31/10/2009

Les attaques de drones américains déplaisent à l'ONU

Le rapporteur spécial de l'ONU sur les exécutions extrajudiciaires a émis des réserves sur les éliminations ciblées opérées par les États-Unis à l'aide de drones.

Philip Alston, professeur en droit et rapporteur spécial des Nations Unies depuis 2004, considère que le mode opératoire employé par les forces américaines en Afghanistan et au Pakistan peut constituer une violation du droit humanitaire international. Il demande aux USA de fournir des détails sur leur programme de drones armés, en particulier les opérations menées avec les drones Predator en AfPak, dans le cadre d'éliminations ciblées.
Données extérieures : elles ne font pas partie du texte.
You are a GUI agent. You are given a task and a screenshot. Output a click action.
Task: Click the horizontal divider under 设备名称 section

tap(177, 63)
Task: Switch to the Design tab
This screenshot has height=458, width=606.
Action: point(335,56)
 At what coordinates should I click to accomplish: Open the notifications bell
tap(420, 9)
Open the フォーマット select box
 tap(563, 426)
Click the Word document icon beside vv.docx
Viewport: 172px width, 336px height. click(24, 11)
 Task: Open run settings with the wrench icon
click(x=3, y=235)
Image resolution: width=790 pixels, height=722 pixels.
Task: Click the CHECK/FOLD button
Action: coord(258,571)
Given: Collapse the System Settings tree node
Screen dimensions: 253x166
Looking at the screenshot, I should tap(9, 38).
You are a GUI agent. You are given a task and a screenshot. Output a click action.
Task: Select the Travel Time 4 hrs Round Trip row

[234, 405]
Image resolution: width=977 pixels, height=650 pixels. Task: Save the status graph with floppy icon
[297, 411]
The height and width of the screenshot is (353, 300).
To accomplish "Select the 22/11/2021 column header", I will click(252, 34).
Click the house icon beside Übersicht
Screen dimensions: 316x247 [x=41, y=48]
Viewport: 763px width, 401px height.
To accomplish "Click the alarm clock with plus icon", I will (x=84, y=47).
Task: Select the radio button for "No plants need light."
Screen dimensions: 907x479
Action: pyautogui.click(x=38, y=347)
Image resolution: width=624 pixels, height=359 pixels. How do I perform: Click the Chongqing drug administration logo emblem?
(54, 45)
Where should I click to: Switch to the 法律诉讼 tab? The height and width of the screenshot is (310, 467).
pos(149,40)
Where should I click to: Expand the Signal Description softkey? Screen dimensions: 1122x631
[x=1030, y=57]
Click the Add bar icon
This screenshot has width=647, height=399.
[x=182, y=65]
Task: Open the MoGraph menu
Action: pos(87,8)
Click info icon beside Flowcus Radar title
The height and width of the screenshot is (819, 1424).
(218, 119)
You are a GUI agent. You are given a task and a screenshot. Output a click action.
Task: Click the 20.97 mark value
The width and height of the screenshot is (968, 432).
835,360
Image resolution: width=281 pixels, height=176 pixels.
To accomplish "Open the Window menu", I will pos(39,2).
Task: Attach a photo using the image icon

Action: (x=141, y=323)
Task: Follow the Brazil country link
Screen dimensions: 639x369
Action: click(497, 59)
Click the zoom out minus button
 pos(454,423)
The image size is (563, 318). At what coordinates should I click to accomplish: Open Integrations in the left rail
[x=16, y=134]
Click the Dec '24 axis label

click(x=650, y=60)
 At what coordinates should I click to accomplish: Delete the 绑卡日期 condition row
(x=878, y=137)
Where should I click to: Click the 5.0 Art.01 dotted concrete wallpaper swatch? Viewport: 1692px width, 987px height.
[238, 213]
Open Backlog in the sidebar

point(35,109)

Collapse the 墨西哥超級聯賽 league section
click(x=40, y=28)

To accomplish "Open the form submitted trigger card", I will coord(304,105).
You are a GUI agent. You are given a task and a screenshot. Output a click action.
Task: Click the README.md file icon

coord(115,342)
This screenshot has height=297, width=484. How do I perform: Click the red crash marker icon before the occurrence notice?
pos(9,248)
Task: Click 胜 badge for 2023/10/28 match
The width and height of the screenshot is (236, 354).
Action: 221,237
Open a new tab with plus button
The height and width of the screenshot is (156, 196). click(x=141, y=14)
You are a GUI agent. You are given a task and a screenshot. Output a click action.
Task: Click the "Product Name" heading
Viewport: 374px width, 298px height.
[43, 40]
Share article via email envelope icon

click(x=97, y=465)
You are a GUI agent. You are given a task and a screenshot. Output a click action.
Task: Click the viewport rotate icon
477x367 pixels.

Les forces américaines mènent deux types d'opérations, militaire et paramilitaire, visant à atteindre des objectifs décisifs (HVT - High Value Targets) contre les commandements d'insurgés talibans et de groupes terroristes présents en AfPak. La première mission est menée par l'US Air Force et l'US Army en Afghanistan, par la mise en œuvre de drones armés, dans le cadre de missions de reconnaissance, d'appui feu et d'élimination contre les objectifs insurgés. La seconde mission est menée par la CIA, avec le recours à des contractors, depuis une base située au Pakistan, toujours grâce à des drones armés, afin de procéder à des éliminations ciblées dans les zones frontalières pakistanaises.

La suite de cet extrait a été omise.